The effect of moderate protein malnutrition on murine T cell cytokine production

T cell responses and cytokine production requires recognition of antigenic peptides/MHC by the TCR/CD3 complex and reception of APC costimulatory signals through the CD28 counter-receptors. Protein malnutrition (PM) alters T cell immune responses and decreases resistance to infection. To determine the effect of PM on T cell cytokine production, interferon-γ (IFN)-γ, interleukin (IL)-2 and IL-4 production by splenic T cells from mice fed either a moderately protein deficient diet (4% casein) or a diet sufficient in protein (20% casein) in response to ConA or anti-CD3 was measured.
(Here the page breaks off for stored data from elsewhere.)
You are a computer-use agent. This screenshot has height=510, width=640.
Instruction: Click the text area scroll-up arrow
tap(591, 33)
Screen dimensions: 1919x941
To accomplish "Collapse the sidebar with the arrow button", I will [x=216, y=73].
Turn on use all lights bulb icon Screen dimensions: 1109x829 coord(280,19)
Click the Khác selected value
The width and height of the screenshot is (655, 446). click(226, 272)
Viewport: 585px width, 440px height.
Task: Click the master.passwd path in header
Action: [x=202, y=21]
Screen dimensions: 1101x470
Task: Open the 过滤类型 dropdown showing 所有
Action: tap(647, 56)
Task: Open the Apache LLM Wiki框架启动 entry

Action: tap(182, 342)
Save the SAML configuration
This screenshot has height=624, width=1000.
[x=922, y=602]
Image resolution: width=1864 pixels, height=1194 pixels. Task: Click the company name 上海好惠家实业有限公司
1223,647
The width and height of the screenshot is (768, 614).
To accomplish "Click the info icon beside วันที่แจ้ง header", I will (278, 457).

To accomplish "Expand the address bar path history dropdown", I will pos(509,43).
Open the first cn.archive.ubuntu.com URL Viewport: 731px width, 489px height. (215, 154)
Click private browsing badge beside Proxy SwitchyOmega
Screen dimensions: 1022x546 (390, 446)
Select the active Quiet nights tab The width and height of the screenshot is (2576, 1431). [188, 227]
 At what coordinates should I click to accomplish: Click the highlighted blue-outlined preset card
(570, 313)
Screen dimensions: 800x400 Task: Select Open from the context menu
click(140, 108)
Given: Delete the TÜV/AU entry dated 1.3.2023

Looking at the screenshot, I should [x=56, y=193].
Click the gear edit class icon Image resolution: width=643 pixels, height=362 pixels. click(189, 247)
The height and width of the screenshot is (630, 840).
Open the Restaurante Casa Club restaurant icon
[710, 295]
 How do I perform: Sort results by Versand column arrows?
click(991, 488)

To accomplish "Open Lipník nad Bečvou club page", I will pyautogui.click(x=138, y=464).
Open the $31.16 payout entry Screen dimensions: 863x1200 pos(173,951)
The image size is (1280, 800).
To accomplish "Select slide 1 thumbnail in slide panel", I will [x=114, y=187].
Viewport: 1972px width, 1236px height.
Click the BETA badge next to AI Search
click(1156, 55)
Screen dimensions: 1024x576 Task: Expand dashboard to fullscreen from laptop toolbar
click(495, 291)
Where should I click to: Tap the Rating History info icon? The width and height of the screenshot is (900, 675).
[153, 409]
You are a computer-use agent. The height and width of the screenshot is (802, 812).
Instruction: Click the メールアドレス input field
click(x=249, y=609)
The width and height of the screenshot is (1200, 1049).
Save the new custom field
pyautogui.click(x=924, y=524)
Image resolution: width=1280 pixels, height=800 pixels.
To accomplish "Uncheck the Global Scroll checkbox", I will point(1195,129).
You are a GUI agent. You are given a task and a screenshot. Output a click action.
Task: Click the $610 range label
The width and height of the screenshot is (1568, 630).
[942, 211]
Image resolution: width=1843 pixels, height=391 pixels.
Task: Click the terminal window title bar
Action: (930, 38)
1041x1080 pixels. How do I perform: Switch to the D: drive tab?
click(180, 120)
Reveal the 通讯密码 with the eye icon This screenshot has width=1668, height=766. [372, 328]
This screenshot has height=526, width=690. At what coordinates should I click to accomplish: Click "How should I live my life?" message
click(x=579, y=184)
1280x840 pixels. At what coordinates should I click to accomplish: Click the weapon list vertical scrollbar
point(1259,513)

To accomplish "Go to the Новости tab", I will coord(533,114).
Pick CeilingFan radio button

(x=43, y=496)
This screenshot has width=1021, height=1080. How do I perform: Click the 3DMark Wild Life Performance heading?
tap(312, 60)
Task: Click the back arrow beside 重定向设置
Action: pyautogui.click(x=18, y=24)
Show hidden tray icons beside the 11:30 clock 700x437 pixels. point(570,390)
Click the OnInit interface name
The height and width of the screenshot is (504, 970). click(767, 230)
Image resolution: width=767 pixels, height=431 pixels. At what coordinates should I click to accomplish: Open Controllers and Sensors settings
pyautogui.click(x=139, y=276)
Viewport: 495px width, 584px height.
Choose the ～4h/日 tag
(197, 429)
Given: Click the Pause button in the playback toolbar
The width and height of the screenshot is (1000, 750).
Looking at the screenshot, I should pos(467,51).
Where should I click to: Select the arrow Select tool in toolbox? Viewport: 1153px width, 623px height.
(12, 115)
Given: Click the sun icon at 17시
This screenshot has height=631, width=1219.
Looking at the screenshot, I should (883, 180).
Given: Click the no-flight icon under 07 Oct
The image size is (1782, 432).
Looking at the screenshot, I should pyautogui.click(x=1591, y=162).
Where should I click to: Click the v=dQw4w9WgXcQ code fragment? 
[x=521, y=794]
The production of IL-4 was significantly decreased while production of IL-2 was increased from T cells of PM mice during co-culture with native APC. To determine the effect of PM on costimulatory and counter-receptor signals, T cells were stimulated with Concanavalin A (ConA) and costimulated with native APC, with APC from the reciprocal dietary group, or with antibody to CD28. APC from PM mice co-cultured with T cells of control mice retained a normal ability to costimulate control T cell cytokine production. However purified T cells from PM mice produced significantly less cytokines when co- cultured with control APC. In the absence of APC but in the presence of artificial costimulation by anti-CD28, the production of IL-2 and IL-4 from enriched T cells of PM mice was significantly decreased compared with T cells from control mice. Thus, the T cell counter-receptor pathway is significantly impaired, while APC costimulatory function remains normal, during PM.